* _Source records_
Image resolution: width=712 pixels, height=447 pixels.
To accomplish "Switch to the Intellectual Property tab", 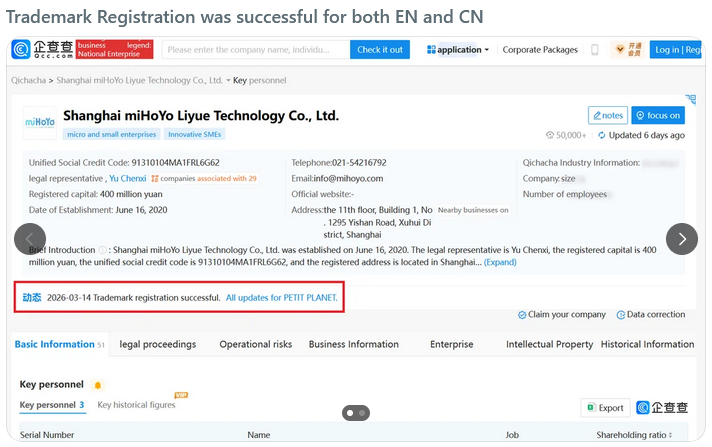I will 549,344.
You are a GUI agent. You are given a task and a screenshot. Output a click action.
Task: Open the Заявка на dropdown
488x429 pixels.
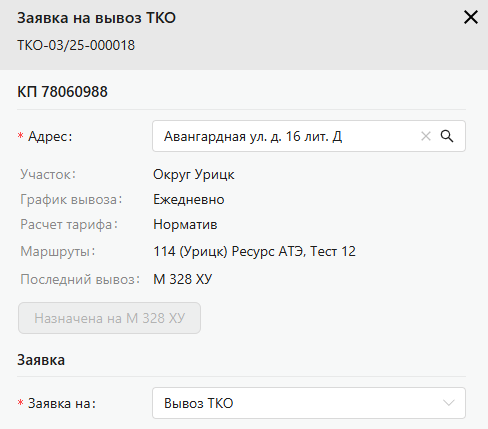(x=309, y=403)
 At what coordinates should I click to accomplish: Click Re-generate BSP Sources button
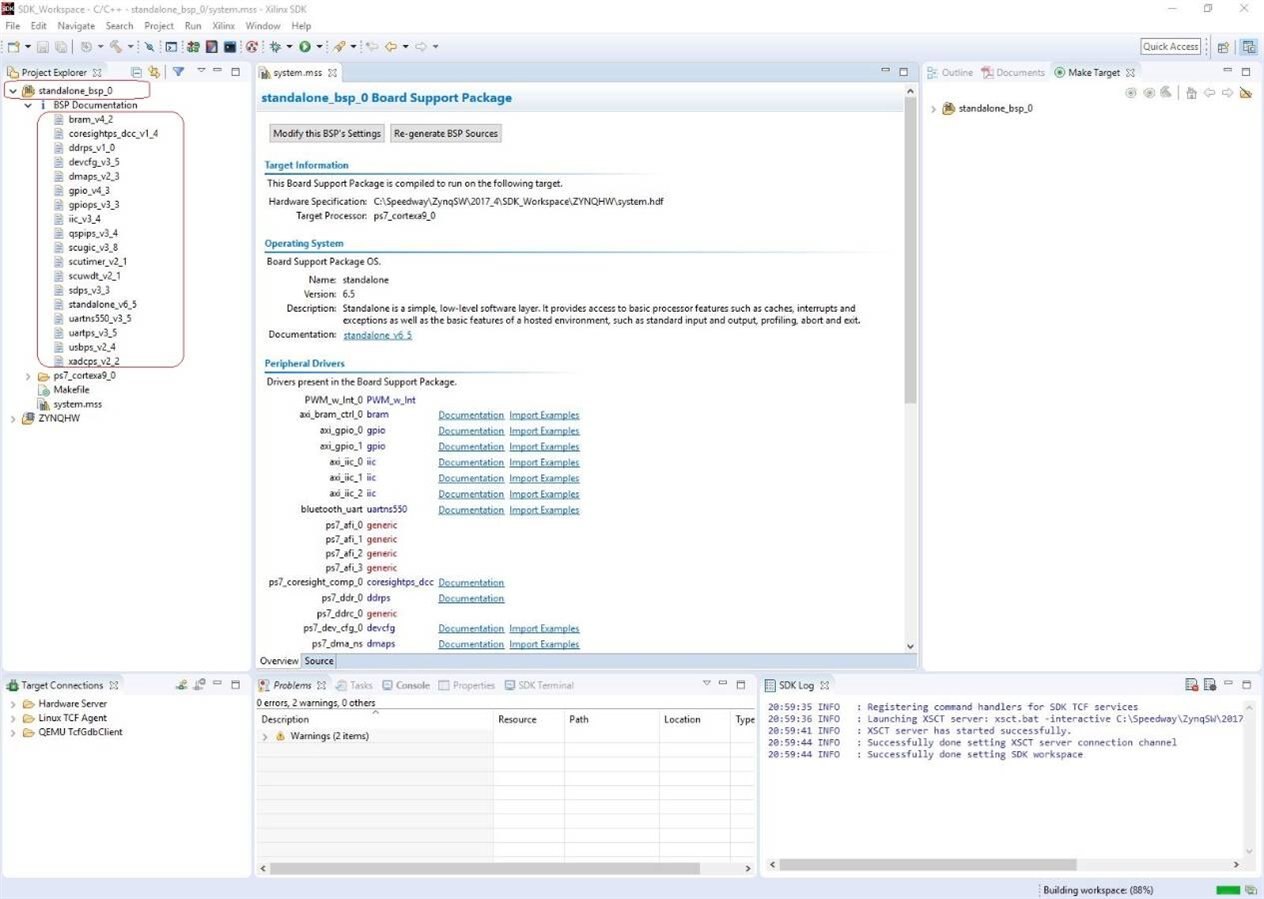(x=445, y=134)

* _Action item_
Your reply should consist solely of the lines from the one containing "At what coordinates" through the last line of the material, reproduced exactly and without pictures.

* _Result_
 At what coordinates should I click to accomplish: Click Re-generate BSP Sources button
(x=445, y=134)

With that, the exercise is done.